Primera Lectura: del libro del Génesis
15: 5-12, 17-18
Salmo responsorial, del salmo 26: El Señor es mi luz y mi salvación.
Segunda Lectura: de la carta del
apóstol pablo a los filipenses 3: 17 a 4: 1
Aclamación: En el esplendor de la nube se oyó la voz del Padre, que decía: “Este es
mi Hijo amado; escúchenlo”.
Evangelio: Lucas 9: 28-36.
¿De Quién está
ansioso nuestro corazón?, ¿a Quién deseamos encontrar?; depende de la búsqueda.
¿Podríamos confesar con el Salmo: “Busco
tu rostro, Señor no me lo escondas”? Supongo y espero que nuestra respuesta
sea afirmativa, pero ¿qué rostro del Señor buscamos?, ¿con qué ojos, con qué
intención?
En la oración
explicitamos el deseo: “ilumina Señor con
tu Palabra nuestro espíritu,…solamente así seremos capaces de contemplar tu
gloria y colmarnos de alegría”.
No se trata de
un Dios “imaginado” a nuestro gusto, a nuestra conveniencia, un Dios al que le
pedimos que “se apiade” de nosotros y haga nuestra voluntad; ¡cuánto lo hemos
distorsionado! Busquemos el verdadero rostro de Dios en Cristo, el Único
Mediador, “por quien obtenemos la
redención, el perdón, el que nos hace visible al Padre” (Col 1:15-17), el
que no se arredra ante el encargo recibido por el Padre, y para poder
realizarlo hace espacios largos para estar con Él, para orar, para clarificar
su propio interior; después de haber oído la proposición de Pedro que por
el entusiasmo no sabía lo que decía, los prepara para que escuchen con
mente y corazón abiertos, la palabra del Padre.
La promesa
hecha por Yahvé a Abran: “Así será tu
descendencia”, incontable como las estrellas, como las arenas, se convierte
en realidad en Jesucristo: “Te daré en
heredad todos los reinos de la tierra”, “Le ha sido dado todo poder en el cielo
y en la tierra”, y la de Pablo: “Al
nombre de Cristo se doble toda rodilla en el cielo, en la tierra y en los
abismos y todos confiesen que Jesucristo es el Señor”. “De su Plenitud todos
hemos recibido gracia sobre gracia”.
No es la tierra
prometida la que nos espera como fruto de la Plenitud de Cristo, sino que ya
somos “ciudadanos del cielo, de donde
esperamos la venida de nuestro salvador, Jesucristo.
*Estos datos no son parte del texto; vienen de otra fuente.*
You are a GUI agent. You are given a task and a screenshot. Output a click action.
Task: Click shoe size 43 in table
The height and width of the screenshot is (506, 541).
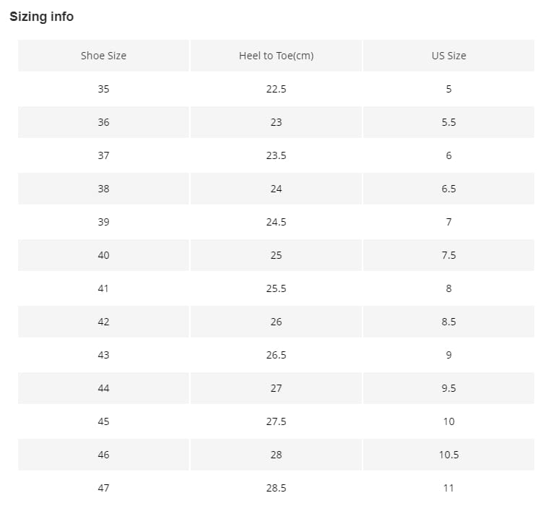pos(103,355)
Él transformará nuestro
cuerpo glorioso, como el suyo.” ¡Mantengámonos fieles en el Señor!
¡Qué orgullo y
atrevimiento poder decir, con Pablo y
con tantos otros que se mantuvieron fieles, que vivieron colgados de Dios, que
creyeron, confiaron y actuaron de manera verdaderamente cercana a Jesucristo: “Sean imitadores míos como yo lo soy de
Cristo”!
Segundo domingo
de Cuaresma, iluminado por la Transfiguración, por el destello divino en la
humanidad de Cristo, que nos deja entrever la gloria que nos aguarda, pero a la
vez, la necesidad de bajar del monte fortalecidos por la contemplación y la
experiencia vivida de un Dios cercano, que invita con claridad a que “Escuchemos” y, consecuentemente,
sigamos a Jesús, “el Hijo, el escogido”.
Con Pedro, Juan
y Santiago captamos la unidad total de la Escritura que desemboca en la fiel
comunicación de la tradición oral: escuchemos la conversación: “Hablaban de la muerte que le esperaba en
Jerusalén”.
Por más que
deseáramos hacernos un “dios a nuestra medida”, Él se encarga de corregir
nuestras cómodas desviaciones; a la gloria se llega por la muerte y la
resurrección y el corazón se prepara en la oración, en la soledad y el
silencio, venciendo el sueño y las fantasías infantiles.
Cristo nos da
la definitiva interpretación de la historia, nos interpela personal y
comunitariamente y, como siempre, precede con el ejemplo, aunque sea
repetitivo: sólo sus pasos hacen camino y es el que lleva a la Plenitud en
comunión con el Padre por la acción del Espíritu Santo.
Contemplando lo
que nos espera, no desesperaremos de los que nos sucede en el lapso que aún nos
separa y llevaremos a los demás, por la experiencia, una vida “transfigurada”.